• [EXERCISES]
1. Using the excerpt on smooth functions, answer each of the following:
(a) What degree does the polynomial $p_{2n}$ have?
(b) For which $x$ is the norm $\|x\|$ on $\Bbb R^k$ said to be smooth?
(c) What function does Answer 2 propose for part b)?
2. From the excerpt on smooth functions, quote the passage starting at "Now, for a general" and ending at "of degree $2n$.".

• [EXTRACT PROVIDED]
──────────────────────────────
Check that this $F$ is smooth. Then certainly $F$ is the function we are looking for.

Now, for a general $k$, we can try a similar thing. On $\Bbb R^k$ we have the norm $\|x\|$ which is smooth for $x \ne 0$. Using this norm and the function $F$, can you find a solution for b)?

Answer 2

The only part requiring some work is to prove that the function $$f(x):=\cases{\exp(-1/x)\quad&$(x>0)$\cr 0&$(x\leq0)$\cr}$$ is smooth. I claim that $$f^{(n)}(x)=\cases{p_{2n}(1/x)\exp(-1/x)\quad&$(x>0)$\cr 0&$(x\leq0)$\cr}\qquad(n\geq0)\ ,\tag{1}$$ where $p_{2n}$ denotes a certain polynomial of degree $2n$.

Proof. Obviously $(1)$ is true for $x<0$ and all $n\geq0$, and an easy induction shows that $(1)$ is true for $x>0$ and all $n\geq0$ as well. It remains to check what happens at $x=0$. We have $f^{(0)}(0)=0$ by definition; therefore assume $f^{(n)}(0)=0$ for some $n\geq0$. Then $$\lim_{x\to0-}{f^{(n)}(x)-f^{(n)}(0)\over x}=0$$ is trivial, and $$\lim_{x\to0+}{f^{(n)}(x)-f^{(n)}(0)\over x}=\lim_{x\to0+}{1\over x}p_{2n}(1/x)\exp(-1/x)=\lim_{y\to\infty}y\> p_{2n}(y)e^{-y}=0$$ as well. It follows that $f^{(n+1)}(0)=0$.$\qquad\qquad\square$

Part a) of your problem follows now from inspection, and for part b) I propose $$q({\bf x}):=1-h(\|{\bf x}\|)\ .$$

Answer 3

Hint for a)
──────────────────────────────
• [DATA BELOW]
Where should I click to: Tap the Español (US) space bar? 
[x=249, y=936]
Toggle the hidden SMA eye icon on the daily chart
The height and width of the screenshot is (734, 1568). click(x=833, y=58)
──────────────────────────────
• [SOLUTIONS]
1.
(a) Degree $2n$.
(b) For $x \ne 0$.
(c) $q({\bf x}):=1-h(\|{\bf x}\|)$.

2.
Now, for a general $k$, we can try a similar thing. On $\Bbb R^k$ we have the norm $\|x\|$ which is smooth for $x \ne 0$. Using this norm and the function $F$, can you find a solution for b)?

Answer 2

The only part requiring some work is to prove that the function $$f(x):=\cases{\exp(-1/x)\quad&$(x>0)$\cr 0&$(x\leq0)$\cr}$$ is smooth. I claim that $$f^{(n)}(x)=\cases{p_{2n}(1/x)\exp(-1/x)\quad&$(x>0)$\cr 0&$(x\leq0)$\cr}\qquad(n\geq0)\ ,\tag{1}$$ where $p_{2n}$ denotes a certain polynomial of degree $2n$.